#### [Work item]
Reproduce exactly the lines from the one containing "Coelux (119, 144)" through the end of the entries, including both. Drop the pictures.

Saved entries
##############################

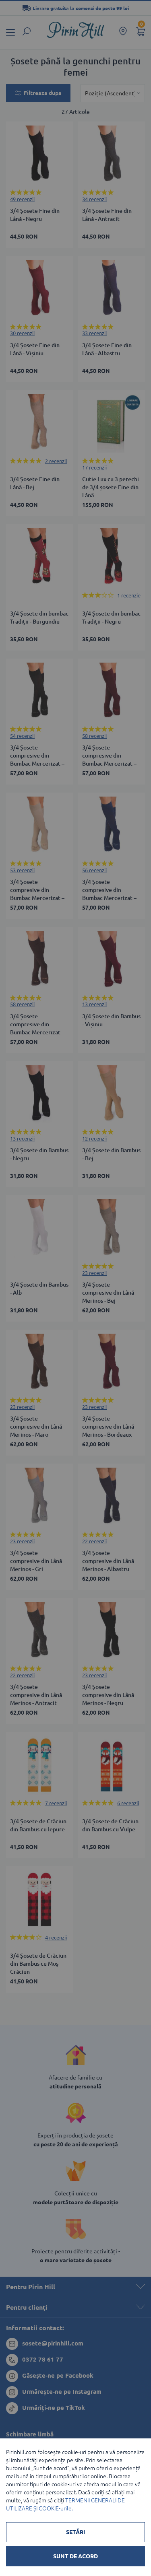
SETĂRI (75, 2532)
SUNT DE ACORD (75, 2556)
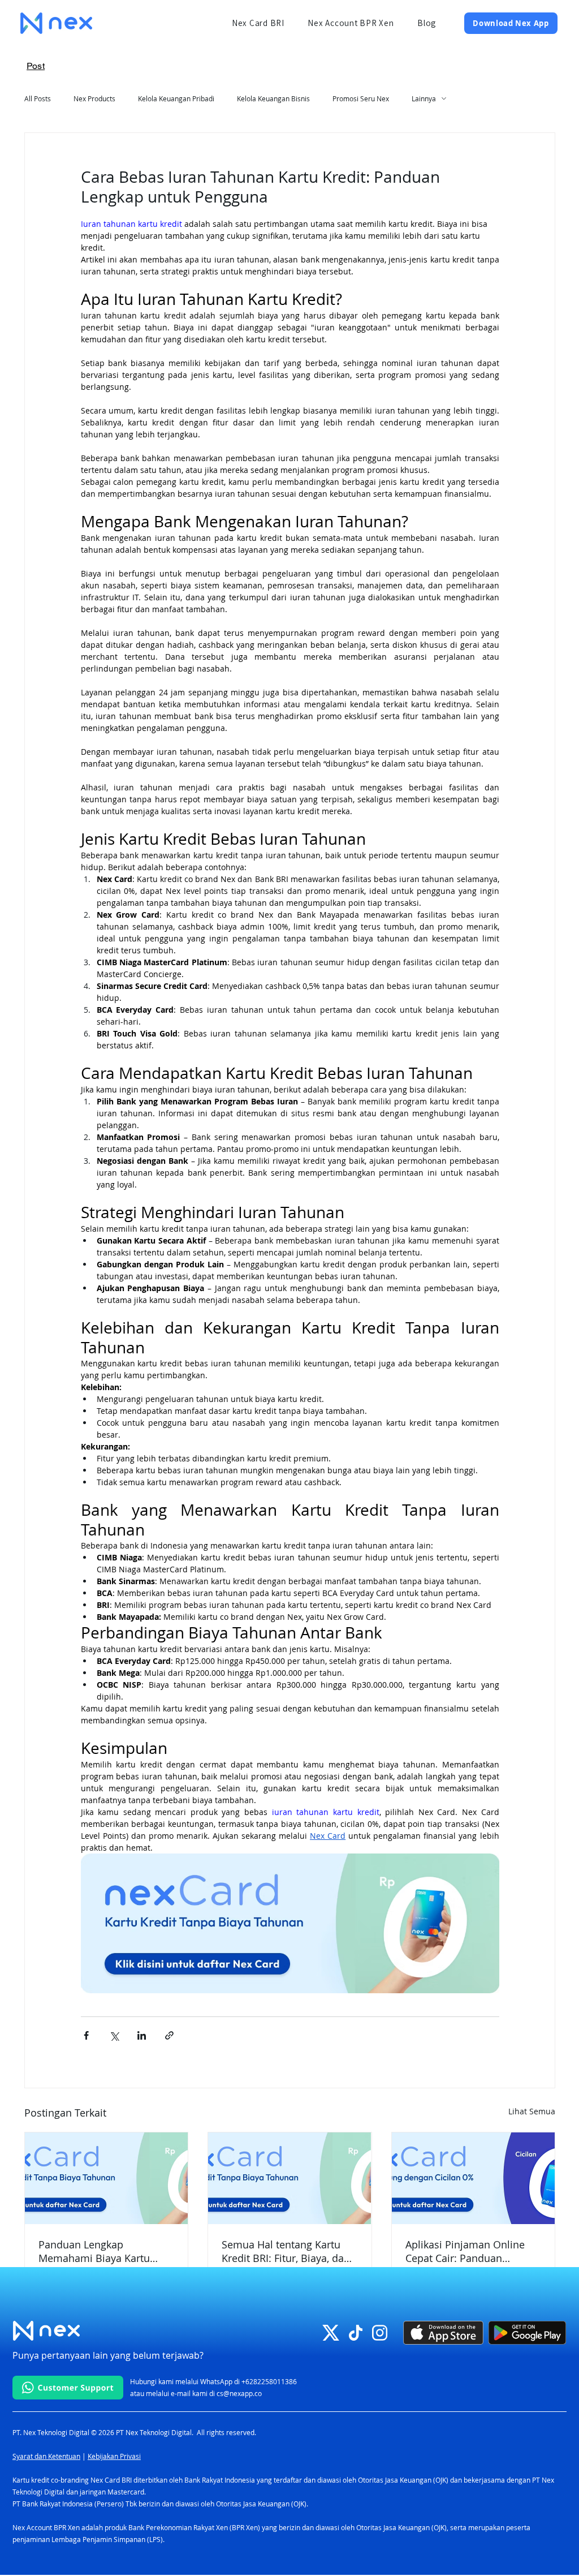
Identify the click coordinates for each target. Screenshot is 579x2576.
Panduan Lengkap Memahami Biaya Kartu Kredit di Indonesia (94, 2251)
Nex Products (94, 98)
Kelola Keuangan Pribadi (176, 98)
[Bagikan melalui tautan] (169, 2035)
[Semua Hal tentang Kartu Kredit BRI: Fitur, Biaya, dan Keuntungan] (289, 2178)
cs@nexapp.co (239, 2393)
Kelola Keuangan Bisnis (273, 98)
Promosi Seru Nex (360, 98)
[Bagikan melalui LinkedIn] (141, 2035)
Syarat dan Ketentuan (46, 2456)
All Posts (37, 98)
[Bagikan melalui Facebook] (86, 2035)
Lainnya (424, 98)
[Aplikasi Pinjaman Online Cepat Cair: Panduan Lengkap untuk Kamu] (473, 2178)
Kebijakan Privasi (114, 2456)
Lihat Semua (531, 2111)
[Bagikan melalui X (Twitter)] (114, 2035)
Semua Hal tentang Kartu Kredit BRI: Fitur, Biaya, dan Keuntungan (286, 2251)
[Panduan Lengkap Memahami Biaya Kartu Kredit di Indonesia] (106, 2178)
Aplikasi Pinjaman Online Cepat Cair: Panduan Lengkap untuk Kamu (465, 2251)
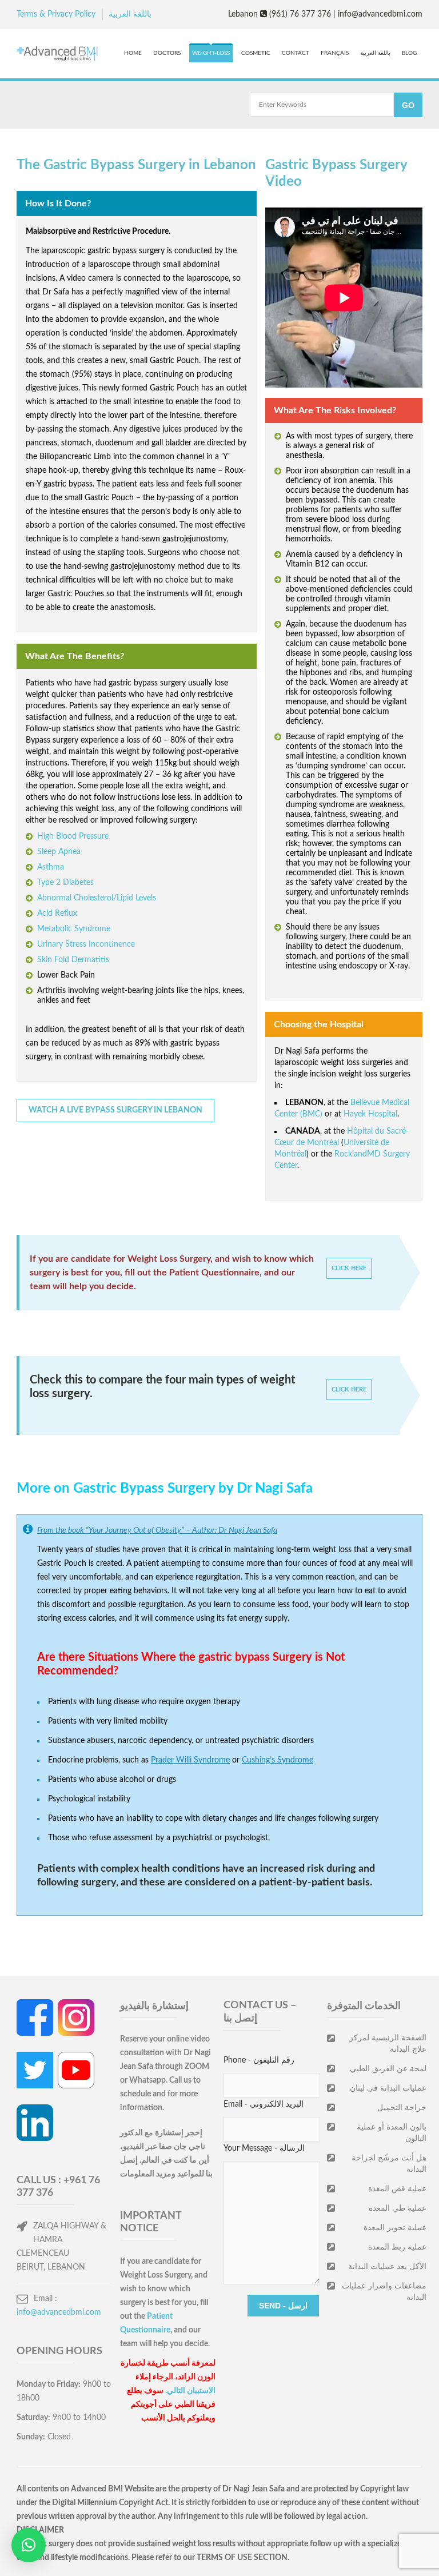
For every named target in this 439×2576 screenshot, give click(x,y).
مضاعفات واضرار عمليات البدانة (384, 2292)
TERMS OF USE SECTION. (243, 2558)
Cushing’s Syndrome (277, 1760)
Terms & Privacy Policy (56, 14)
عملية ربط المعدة (397, 2247)
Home (133, 53)
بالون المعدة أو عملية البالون (391, 2133)
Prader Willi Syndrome (190, 1760)
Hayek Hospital (370, 1114)
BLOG (409, 53)
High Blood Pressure (73, 836)
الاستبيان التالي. (190, 2391)
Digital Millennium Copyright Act (110, 2503)
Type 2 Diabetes (65, 883)
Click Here (349, 1268)
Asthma (50, 867)
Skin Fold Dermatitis (73, 960)
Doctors (167, 53)
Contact (295, 53)
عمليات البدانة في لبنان (388, 2088)
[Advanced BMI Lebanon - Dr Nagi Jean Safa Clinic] (57, 55)
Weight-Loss (211, 53)
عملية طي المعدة (397, 2208)
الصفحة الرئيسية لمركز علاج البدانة (387, 2043)
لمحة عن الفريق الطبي (388, 2069)
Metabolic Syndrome (73, 929)
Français (335, 53)
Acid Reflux (57, 914)
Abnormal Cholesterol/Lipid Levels (96, 898)
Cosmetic (255, 53)
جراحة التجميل (401, 2108)
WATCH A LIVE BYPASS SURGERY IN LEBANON (115, 1110)
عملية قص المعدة (397, 2189)
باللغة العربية (130, 14)
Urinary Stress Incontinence (86, 944)
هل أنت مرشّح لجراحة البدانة (389, 2164)
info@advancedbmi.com (59, 2312)
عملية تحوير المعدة (395, 2228)
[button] (28, 2545)
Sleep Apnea (59, 852)
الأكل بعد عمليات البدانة (387, 2267)
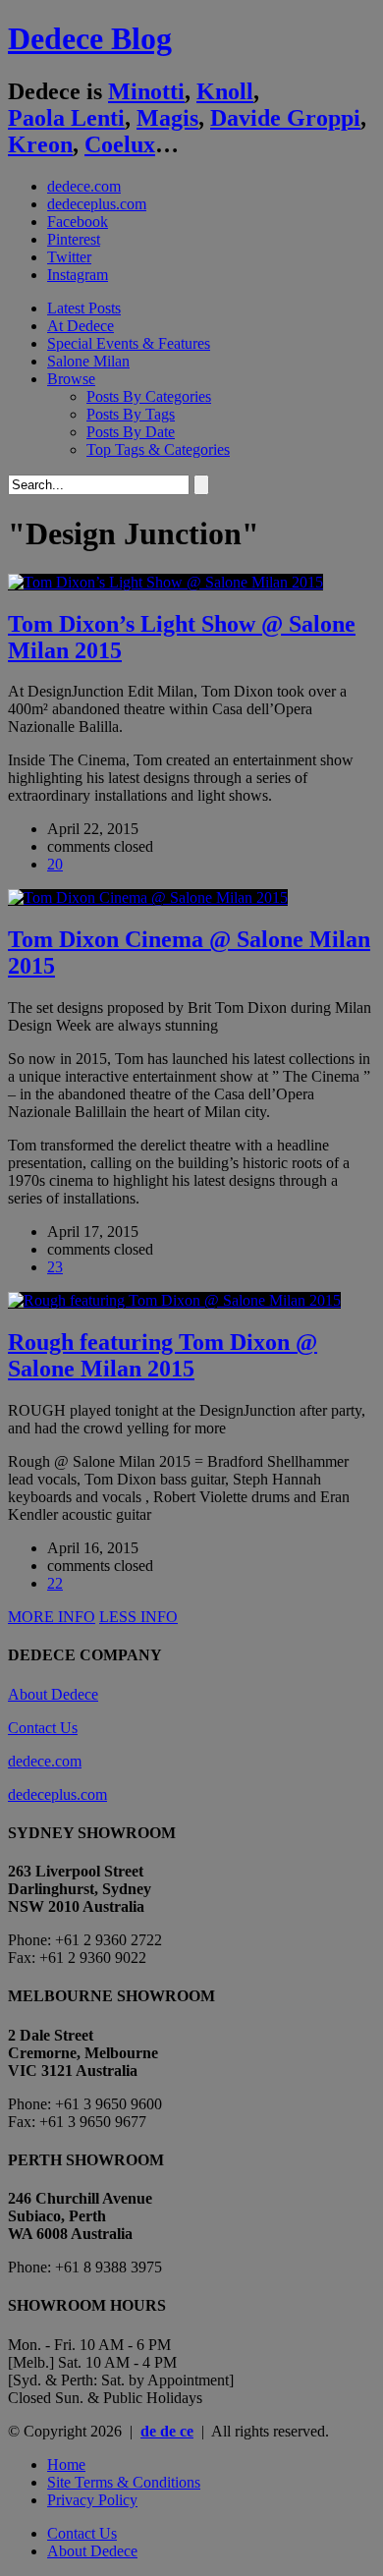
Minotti (146, 91)
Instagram (77, 274)
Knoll (224, 91)
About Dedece (53, 1694)
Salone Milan (88, 361)
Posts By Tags (130, 414)
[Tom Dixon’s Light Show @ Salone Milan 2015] (165, 582)
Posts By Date (130, 431)
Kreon (40, 144)
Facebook (77, 221)
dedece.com (84, 186)
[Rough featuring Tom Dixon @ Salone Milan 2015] (174, 1300)
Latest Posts (84, 308)
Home (66, 2464)
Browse (71, 378)
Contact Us (43, 1727)
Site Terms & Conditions (123, 2482)
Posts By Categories (148, 396)
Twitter (69, 257)
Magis (167, 118)
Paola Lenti (66, 118)
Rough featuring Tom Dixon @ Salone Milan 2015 (162, 1355)
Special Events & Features (128, 343)
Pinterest (73, 239)
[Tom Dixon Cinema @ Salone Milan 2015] (148, 897)
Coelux (119, 144)
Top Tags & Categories (158, 449)
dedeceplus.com (96, 204)
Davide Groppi (285, 118)
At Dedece (80, 325)
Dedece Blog (90, 38)
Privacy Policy (92, 2500)
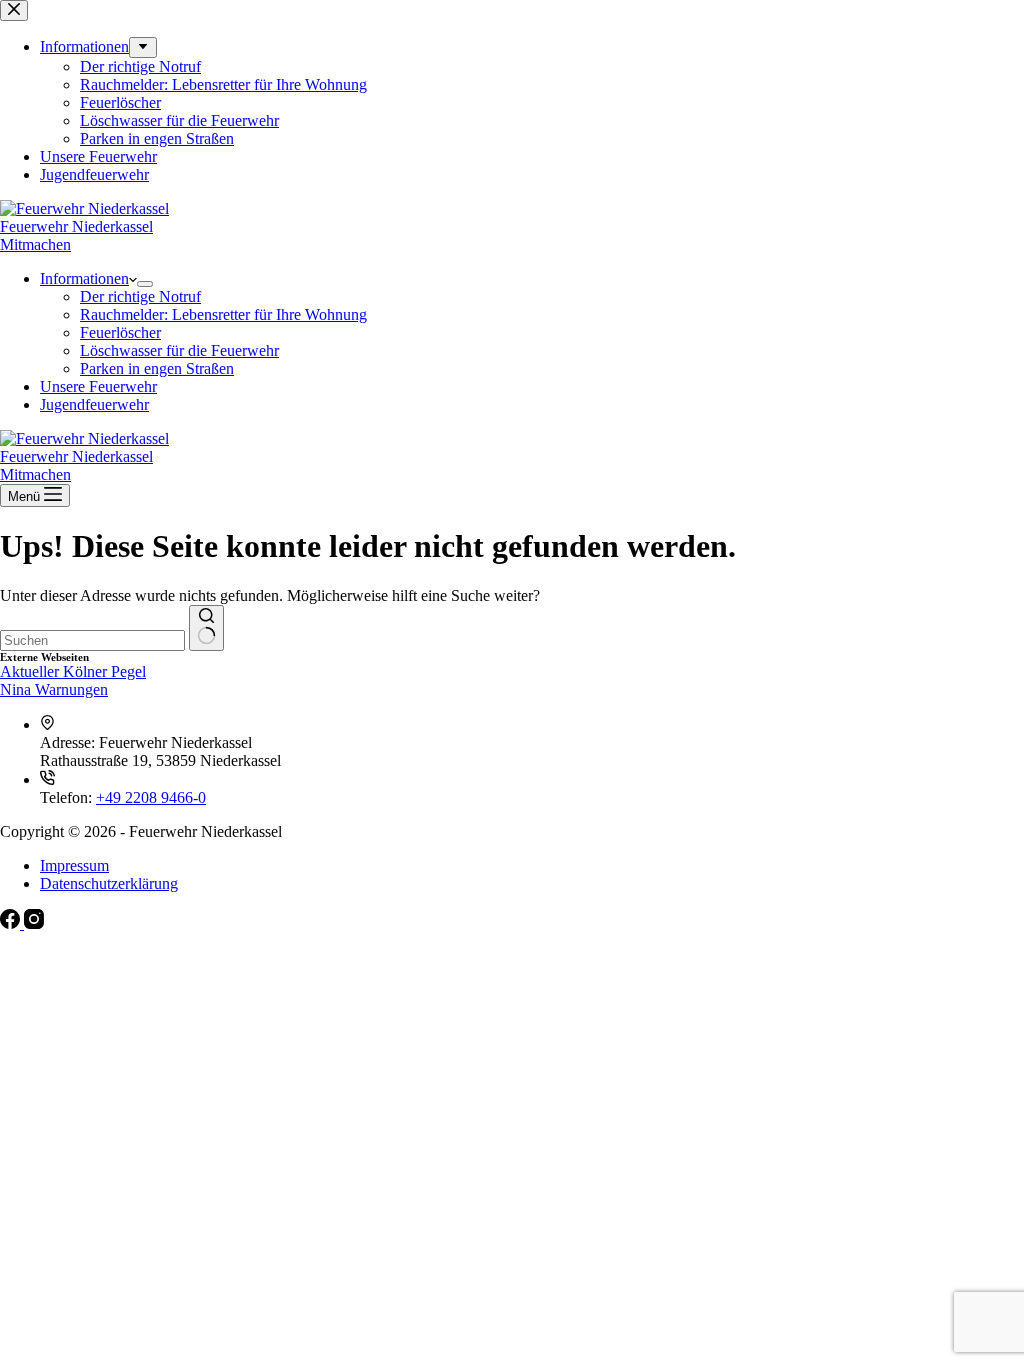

##############################

#### [Output of the exercise]
Coelux (119, 144)
Top Tags & Categories (158, 449)
dedeceplus.com (96, 204)
Davide Groppi (285, 118)
At Dedece (80, 325)
Dedece Blog (90, 38)
Privacy Policy (92, 2500)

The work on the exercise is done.